Deep breath... OK. Paley and his co-religionists represent a wingnut fringe in America. Among them are those who brought us Proposition 8 in California and anti-LGBT legislation across the states. That a single, functioning adult can believe in the pablum some of these folks do is astonishing; Mt. Fellowship Baptist Church has a congregation full of believers. And while their website is either accidentally or intentionally guarded as to where they are geographically located, they could be anywhere in America. San Diego County, for that matter, has a "Creation Museum."

How can the US hope to contend with an ever more technologically complicated and competitive world when more Americans believe in the existence of angels than do in evolution?

How can we hope to pull ourselves out of the worst economic collapse since the Great Depression when our elected representatives and mainstream media have allowed the conservative purveyors of the failed economic policies that got us here in the first place have a large role in writing the legislation to ostensibly reverse the catastrophe?

Far too many Americans are scientifically illiterate, unable to identify fallacious and/or illogical arguments, and woefully ignorant of history, geography, simple mathematics, current events, the fundamentals of our Constitution, and the basic structure of our government.

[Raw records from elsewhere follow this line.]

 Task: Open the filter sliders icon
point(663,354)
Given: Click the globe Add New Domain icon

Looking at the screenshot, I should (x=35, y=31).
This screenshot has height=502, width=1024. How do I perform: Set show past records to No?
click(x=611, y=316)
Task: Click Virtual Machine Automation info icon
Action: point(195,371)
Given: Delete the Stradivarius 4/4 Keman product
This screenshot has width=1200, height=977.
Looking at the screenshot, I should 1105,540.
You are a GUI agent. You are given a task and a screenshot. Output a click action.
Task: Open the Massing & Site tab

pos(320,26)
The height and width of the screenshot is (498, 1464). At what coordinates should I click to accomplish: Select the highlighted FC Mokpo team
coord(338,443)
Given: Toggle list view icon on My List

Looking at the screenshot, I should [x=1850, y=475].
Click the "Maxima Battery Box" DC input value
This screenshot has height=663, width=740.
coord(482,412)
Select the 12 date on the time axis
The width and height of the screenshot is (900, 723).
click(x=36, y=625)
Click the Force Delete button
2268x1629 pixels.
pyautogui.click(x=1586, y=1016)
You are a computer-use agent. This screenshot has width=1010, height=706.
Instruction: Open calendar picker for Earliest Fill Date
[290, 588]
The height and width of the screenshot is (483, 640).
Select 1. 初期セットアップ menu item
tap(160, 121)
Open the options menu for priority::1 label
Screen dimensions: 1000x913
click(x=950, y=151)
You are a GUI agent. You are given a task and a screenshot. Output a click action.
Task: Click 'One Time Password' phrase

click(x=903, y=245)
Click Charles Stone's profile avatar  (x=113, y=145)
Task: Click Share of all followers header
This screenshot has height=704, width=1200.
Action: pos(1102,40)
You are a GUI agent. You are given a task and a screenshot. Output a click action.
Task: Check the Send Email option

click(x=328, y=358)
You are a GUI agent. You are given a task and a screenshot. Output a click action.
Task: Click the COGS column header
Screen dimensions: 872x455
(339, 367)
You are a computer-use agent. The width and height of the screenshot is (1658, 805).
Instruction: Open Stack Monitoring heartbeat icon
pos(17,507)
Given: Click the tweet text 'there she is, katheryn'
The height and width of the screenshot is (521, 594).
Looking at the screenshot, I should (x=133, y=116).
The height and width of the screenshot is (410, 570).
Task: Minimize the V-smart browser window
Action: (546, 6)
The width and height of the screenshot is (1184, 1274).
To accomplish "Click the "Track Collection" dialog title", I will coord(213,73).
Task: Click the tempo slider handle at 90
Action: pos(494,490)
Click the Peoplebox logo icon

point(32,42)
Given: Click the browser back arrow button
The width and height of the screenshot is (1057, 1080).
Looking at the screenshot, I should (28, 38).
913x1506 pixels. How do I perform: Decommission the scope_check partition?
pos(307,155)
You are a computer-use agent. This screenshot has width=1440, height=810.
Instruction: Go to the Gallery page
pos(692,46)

Our corporate-controlled media, attentive to right-wing demagogues and dominated by Republicans and their talking points, panders to and perpetuates this ignorance.

Is it any wonder, then, that the repudiated Republican minority has determined the public discourse over the two-week debate on economics and Obama's stimulus package?! That they are now obstructing and rewriting that legislation in a form that Nobel-Prize winning economist Paul Krugman fears will render it too little, too late?

If people believe in living pterosaurs--and angels!--then why not believe that further tax cuts will reverse our economic collapse?

Charles Darwin must be rolling in his grave.